--- begin Text section ---

87 A. 814 | Md. | 1913
The appellee in this case sued out of the Baltimore City Court an attachment and caused certain property, consisting of one two-horse wagon, one one-horse wagon, one double set of harness and two single sets of harness, to be attached as the property of H.W. Bissing, a non-resident debtor.
The William J. Lemp Brewing Company, the appellant, as claimant of the two wagons, the double set of harness and the one single set of harness, filed its petition in said Court alleging that said wagons and harness were the property of the appellant; that Bissing had been engaged in Baltimore City in the business of bottling and selling beer manufactured and sold to him by the appellant, and that said wagons and harness had been loaned to him by the appellant to be used by him in the said business, that the wagons were kept by Bissing at the livery stable of the appellee, from whom he was accustomed from time to time to hire horses for use in said wagons for the purpose of delivering beer; that after Bissing discontinued his business in Baltimore City he left the wagons and harness in the possession of the appellee, upon whom the appellant made a demand for said property, *178 and that the appellee refused to surrender it and concealed the same so as to prevent the appellant from regaining possession of it.
A case was docketed in the name of the appellant as claimant against the appellee and presumably against Bissing also. The summons against Bissing was returned "non est," but the appellee having been summoned and notified of the appellant's claim, appeared and filed two pleas to the petition. The first plea avers that the property mentioned in the petition was not the property of the appellant, but was, "at the time of the levying of said attachment," the property of Bissing, and the second plea, "by way of defense on equitable grounds," alleges "That at and during the time the said Bissing incurred the indebtedness to the defendant, upon which indebtedness said attachment was based, the said Bissing was the apparent owner of the wagons and harness in said petition mentioned and was clothed and possessed of all the indicia of ownership of said property and that upon the faith and representation of said apparent ownership, the said defendant extended credit to said Bissing to the amount set out in the account filed with said attachment proceedings."

--- end Text section ---
--- begin Listing ---

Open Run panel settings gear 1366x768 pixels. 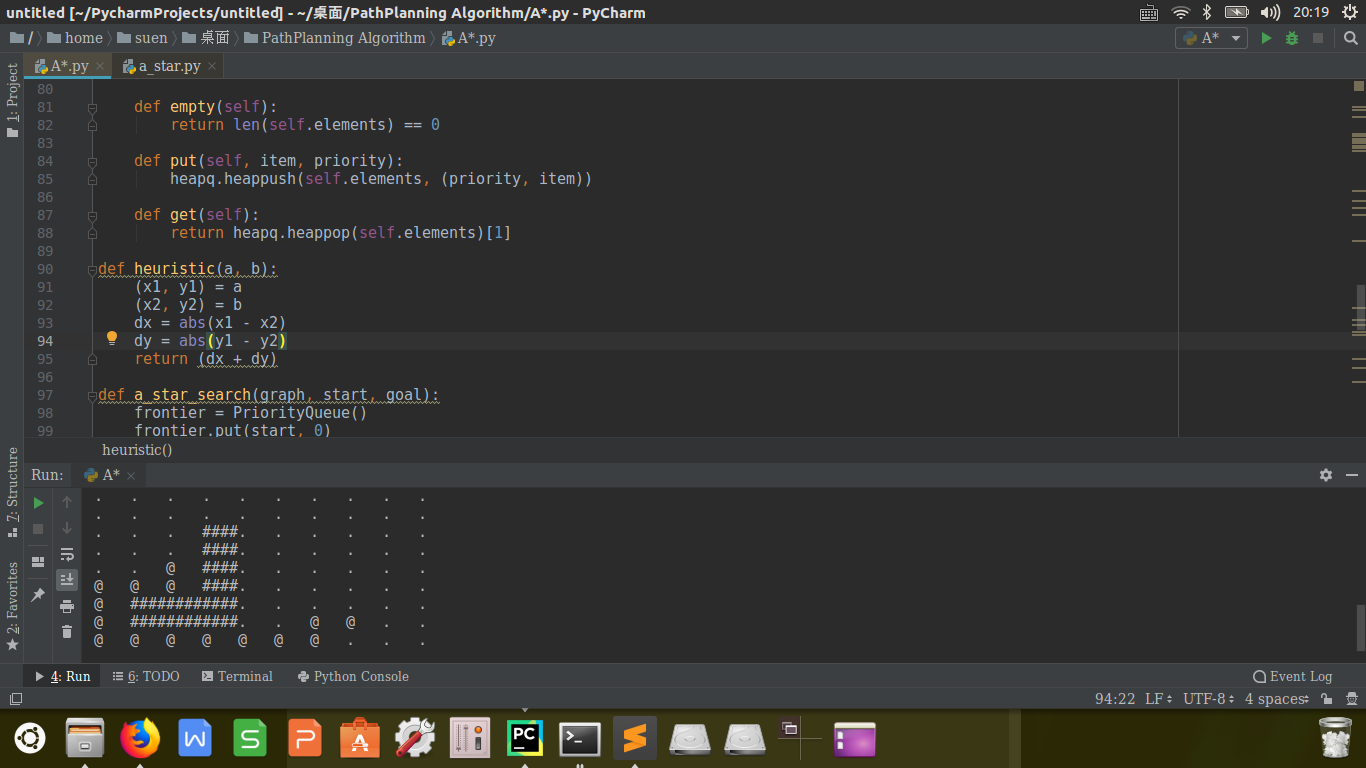pos(1326,475)
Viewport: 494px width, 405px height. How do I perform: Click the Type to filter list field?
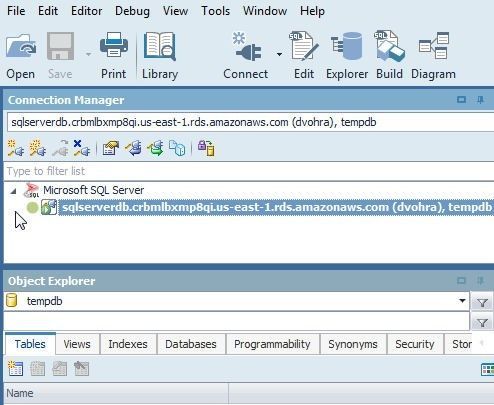tap(249, 171)
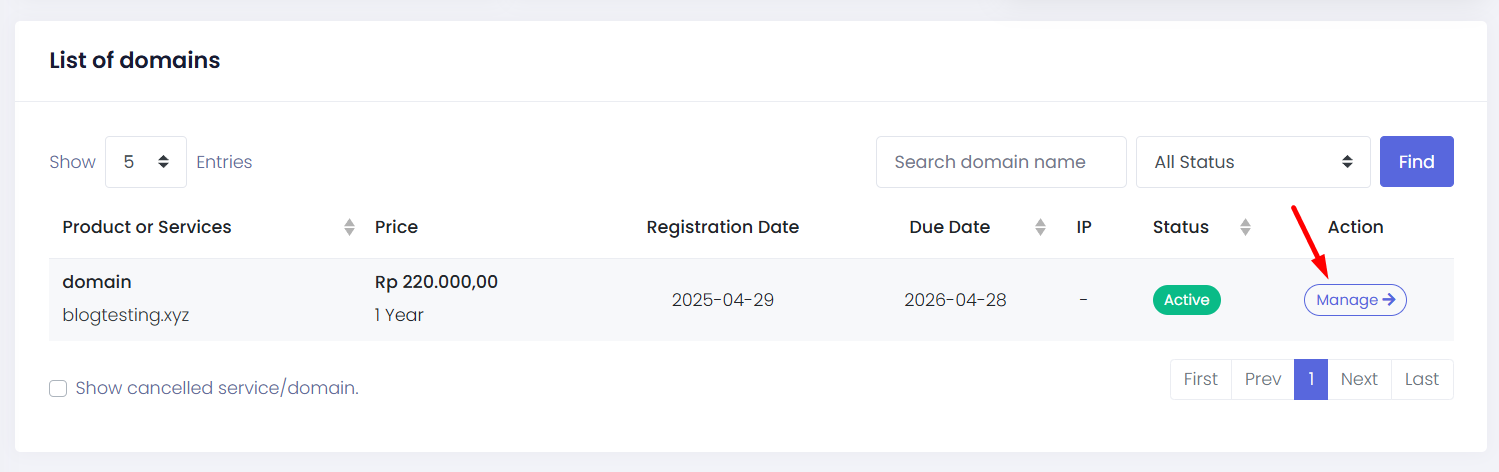
Task: Open the entries count dropdown
Action: tap(146, 162)
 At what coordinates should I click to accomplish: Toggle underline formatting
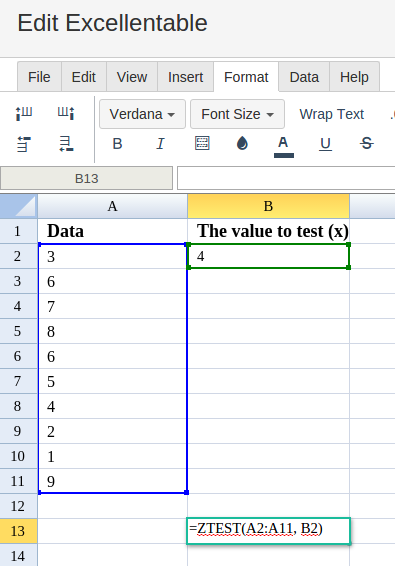point(325,144)
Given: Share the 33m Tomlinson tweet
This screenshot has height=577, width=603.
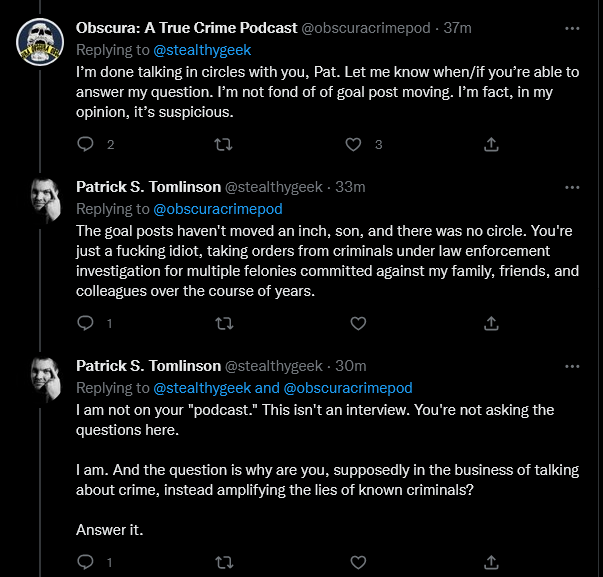Looking at the screenshot, I should click(x=491, y=323).
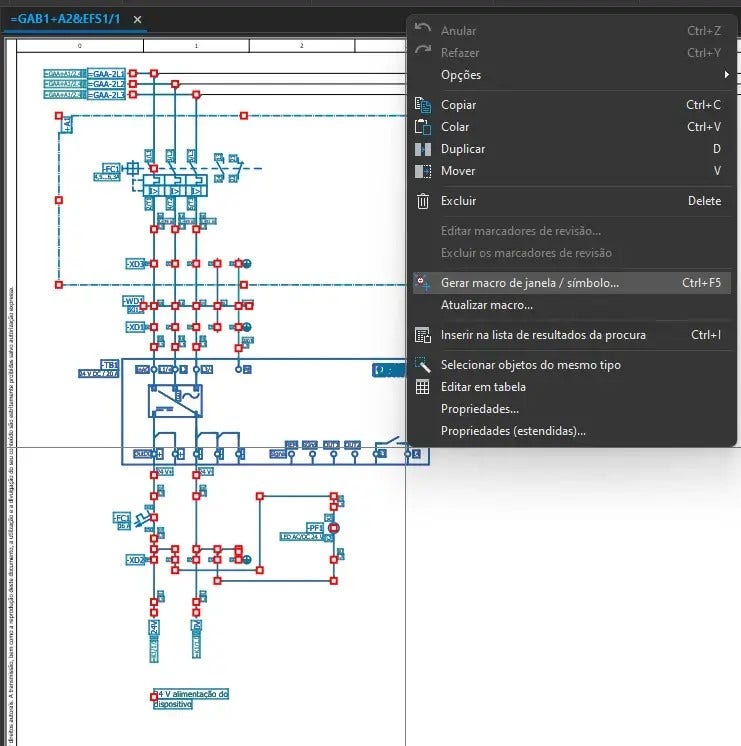The height and width of the screenshot is (746, 741).
Task: Click the Duplicar icon
Action: [x=422, y=149]
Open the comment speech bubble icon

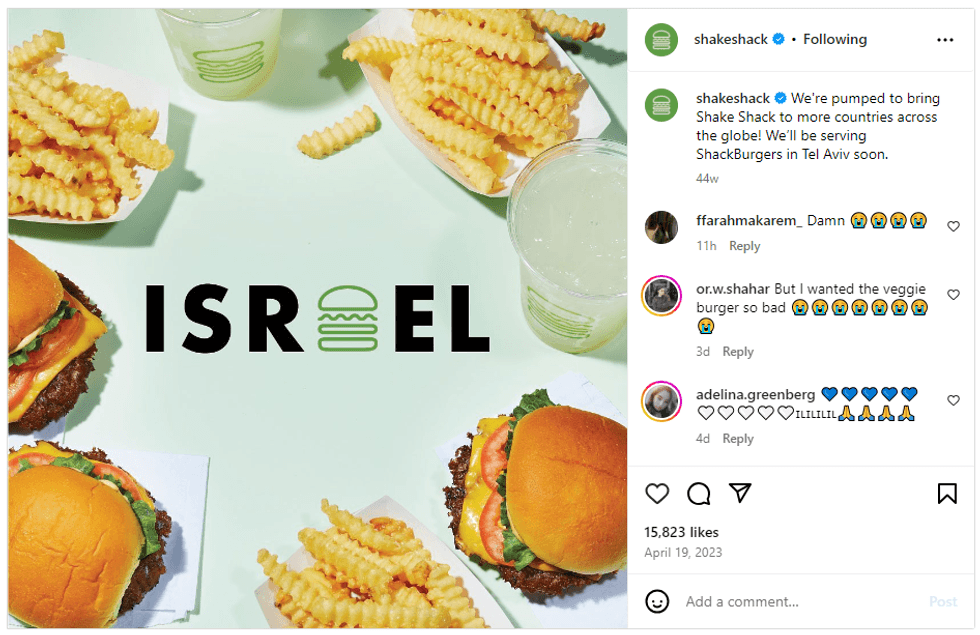(x=698, y=494)
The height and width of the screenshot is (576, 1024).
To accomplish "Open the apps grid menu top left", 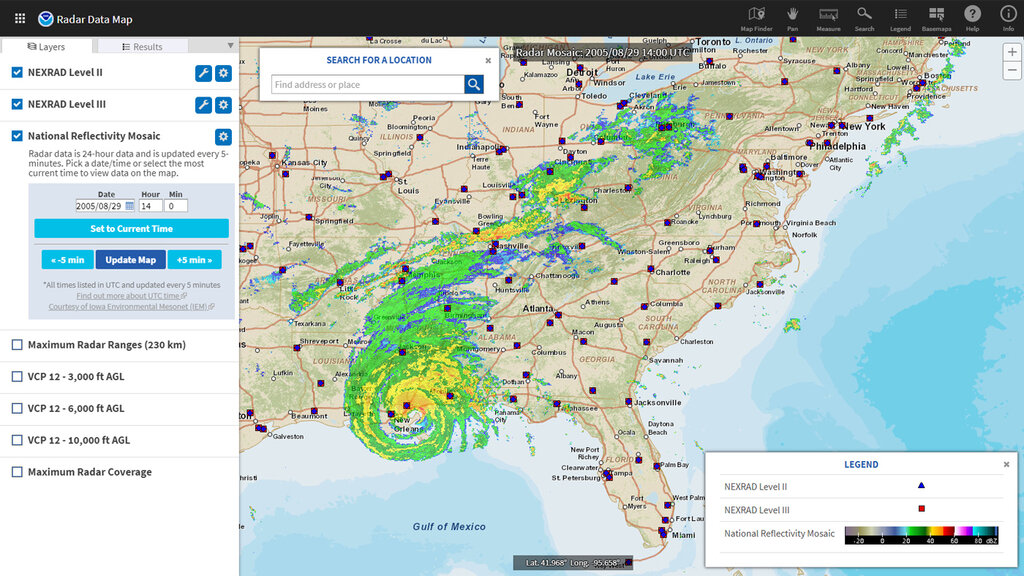I will (19, 16).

--- end Listing ---

● **Instruction**:
Revise the attachment case text starting with "87 A. 814 |" and going on through "a non-resident debtor.", putting "absent debtor" wherever "non-resident debtor" appears. These records have nothing to do with the attachment case text.

● **Final answer**:
87 A. 814 | Md. | 1913
The appellee in this case sued out of the Baltimore City Court an attachment and caused certain property, consisting of one two-horse wagon, one one-horse wagon, one double set of harness and two single sets of harness, to be attached as the property of H.W. Bissing, a absent debtor.